[Entries from a collection]
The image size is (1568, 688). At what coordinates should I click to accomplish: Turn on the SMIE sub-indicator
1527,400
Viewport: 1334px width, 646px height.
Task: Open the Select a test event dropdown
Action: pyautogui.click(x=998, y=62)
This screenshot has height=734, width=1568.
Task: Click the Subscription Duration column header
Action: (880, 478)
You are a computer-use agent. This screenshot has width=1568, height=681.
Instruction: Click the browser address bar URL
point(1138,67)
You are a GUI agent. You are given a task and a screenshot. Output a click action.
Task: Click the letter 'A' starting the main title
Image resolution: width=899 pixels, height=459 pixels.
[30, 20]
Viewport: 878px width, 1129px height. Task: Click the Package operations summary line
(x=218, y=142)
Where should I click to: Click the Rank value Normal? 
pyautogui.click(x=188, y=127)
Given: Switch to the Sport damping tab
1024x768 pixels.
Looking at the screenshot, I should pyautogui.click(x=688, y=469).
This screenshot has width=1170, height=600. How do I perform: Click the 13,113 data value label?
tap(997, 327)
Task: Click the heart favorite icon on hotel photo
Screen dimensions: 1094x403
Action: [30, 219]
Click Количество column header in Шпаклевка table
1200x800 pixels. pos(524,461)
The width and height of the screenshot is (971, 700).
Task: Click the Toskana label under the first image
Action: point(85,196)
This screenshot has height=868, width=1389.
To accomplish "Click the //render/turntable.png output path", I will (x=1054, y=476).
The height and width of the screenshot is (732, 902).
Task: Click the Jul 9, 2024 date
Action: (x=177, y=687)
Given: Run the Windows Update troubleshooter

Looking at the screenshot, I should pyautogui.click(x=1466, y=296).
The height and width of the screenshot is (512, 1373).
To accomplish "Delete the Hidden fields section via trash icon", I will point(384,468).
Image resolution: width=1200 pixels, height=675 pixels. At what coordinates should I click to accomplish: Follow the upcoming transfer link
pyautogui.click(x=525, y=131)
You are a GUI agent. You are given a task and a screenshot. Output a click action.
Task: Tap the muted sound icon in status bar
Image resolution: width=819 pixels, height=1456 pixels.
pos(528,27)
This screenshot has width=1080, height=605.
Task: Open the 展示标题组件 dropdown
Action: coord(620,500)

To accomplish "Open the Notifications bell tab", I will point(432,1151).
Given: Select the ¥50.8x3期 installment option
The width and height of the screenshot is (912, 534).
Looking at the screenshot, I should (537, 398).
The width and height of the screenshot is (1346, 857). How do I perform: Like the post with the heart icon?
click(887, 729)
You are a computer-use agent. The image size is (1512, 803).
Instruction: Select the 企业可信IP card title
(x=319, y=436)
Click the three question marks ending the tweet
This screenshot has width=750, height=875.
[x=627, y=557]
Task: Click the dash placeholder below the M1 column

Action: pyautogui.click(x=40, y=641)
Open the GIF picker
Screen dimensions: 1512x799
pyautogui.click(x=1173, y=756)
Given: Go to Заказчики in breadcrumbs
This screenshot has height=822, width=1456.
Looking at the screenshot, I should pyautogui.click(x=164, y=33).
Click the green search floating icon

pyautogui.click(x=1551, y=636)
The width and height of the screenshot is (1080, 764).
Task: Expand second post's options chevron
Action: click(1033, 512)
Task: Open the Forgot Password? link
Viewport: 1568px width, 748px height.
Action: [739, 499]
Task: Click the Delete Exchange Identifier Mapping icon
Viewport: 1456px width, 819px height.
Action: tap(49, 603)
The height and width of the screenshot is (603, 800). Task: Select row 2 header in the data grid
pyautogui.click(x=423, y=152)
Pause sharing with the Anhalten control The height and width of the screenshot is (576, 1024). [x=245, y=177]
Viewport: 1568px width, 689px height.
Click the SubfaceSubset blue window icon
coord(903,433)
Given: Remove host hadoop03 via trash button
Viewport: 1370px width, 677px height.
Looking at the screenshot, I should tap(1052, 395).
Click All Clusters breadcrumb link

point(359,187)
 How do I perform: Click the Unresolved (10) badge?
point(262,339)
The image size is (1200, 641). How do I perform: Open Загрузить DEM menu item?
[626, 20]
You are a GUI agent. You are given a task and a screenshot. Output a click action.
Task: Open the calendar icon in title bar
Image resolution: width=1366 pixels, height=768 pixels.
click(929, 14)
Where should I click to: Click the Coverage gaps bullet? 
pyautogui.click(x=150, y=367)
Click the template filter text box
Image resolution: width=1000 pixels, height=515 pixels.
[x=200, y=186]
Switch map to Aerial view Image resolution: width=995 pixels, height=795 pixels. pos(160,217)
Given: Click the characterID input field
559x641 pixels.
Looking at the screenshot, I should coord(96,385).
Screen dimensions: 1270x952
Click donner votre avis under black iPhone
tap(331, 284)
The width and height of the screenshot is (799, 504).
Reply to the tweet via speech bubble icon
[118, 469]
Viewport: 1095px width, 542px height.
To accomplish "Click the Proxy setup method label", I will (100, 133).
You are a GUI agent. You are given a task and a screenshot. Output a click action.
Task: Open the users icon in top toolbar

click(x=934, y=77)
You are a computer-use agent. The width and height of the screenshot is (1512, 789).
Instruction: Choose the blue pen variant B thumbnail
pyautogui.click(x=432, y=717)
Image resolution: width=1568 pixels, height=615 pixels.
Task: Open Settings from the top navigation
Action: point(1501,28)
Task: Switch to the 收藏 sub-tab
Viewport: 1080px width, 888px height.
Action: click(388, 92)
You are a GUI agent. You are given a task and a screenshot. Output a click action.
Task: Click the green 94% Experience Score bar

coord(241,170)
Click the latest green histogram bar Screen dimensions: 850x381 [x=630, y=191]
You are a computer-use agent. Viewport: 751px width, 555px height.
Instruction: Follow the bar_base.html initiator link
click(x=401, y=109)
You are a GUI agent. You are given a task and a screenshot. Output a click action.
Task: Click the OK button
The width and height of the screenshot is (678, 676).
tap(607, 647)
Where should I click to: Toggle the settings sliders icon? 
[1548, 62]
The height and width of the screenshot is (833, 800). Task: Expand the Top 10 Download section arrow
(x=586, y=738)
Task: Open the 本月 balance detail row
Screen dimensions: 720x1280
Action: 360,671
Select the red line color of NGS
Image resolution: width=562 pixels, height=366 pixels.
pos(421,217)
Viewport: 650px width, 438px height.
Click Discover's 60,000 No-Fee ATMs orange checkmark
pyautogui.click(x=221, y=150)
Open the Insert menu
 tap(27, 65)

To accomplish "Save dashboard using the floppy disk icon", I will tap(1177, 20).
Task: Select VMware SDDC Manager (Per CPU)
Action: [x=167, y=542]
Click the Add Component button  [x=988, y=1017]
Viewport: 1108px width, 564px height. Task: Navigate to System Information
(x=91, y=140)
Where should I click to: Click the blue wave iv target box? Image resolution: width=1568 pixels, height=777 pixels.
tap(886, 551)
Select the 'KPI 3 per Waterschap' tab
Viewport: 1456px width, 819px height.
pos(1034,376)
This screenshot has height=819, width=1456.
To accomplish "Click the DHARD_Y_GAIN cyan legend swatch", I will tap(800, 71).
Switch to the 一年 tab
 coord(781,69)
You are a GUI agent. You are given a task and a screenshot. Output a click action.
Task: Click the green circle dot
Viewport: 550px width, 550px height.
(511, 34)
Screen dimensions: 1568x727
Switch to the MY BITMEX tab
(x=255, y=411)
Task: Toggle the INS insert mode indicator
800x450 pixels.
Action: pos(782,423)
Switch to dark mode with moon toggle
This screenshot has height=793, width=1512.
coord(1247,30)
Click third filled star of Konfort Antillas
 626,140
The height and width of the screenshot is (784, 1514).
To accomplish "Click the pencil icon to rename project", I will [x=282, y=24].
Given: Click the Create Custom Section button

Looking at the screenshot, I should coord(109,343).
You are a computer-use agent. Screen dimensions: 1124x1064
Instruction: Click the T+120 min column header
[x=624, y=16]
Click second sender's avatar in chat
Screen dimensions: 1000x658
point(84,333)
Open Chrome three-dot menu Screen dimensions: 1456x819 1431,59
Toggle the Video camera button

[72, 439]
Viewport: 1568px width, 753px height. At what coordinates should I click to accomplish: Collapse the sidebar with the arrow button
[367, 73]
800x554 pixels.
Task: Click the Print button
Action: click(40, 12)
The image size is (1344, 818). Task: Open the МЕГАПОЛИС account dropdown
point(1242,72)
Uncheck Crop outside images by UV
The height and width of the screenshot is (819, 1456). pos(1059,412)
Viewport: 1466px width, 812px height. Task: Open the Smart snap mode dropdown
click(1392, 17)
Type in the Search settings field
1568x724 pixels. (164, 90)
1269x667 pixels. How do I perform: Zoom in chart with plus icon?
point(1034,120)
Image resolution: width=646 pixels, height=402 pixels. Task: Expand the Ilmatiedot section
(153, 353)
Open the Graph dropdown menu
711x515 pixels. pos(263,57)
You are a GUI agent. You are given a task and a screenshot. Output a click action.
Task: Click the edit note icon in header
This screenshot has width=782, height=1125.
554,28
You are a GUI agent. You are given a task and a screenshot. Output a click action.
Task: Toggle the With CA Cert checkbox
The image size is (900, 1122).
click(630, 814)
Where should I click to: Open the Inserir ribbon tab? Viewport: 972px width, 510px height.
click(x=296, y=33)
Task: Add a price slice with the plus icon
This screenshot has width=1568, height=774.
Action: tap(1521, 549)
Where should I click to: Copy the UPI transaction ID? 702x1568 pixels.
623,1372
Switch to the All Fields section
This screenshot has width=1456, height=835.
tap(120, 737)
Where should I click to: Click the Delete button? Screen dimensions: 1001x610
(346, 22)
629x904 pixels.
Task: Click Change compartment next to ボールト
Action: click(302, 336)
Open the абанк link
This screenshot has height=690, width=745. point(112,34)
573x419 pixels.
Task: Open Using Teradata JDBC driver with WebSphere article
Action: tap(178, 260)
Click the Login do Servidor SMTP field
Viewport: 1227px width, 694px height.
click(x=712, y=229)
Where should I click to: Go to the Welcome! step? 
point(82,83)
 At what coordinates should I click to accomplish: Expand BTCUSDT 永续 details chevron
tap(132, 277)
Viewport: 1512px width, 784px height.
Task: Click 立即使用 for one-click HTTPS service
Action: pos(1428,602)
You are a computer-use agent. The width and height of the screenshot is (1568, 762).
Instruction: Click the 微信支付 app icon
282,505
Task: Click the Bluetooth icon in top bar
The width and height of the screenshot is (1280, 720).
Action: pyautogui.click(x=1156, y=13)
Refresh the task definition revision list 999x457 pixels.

Objective: Put every line from the one containing "Task: Click the heart" down to the one containing "Action: [30, 219]", both included, into a numbered list, omitting any blank lines.

Response:
1. Task: Click the heart favorite icon on hotel photo
2. Screen dimensions: 1094x403
3. Action: [30, 219]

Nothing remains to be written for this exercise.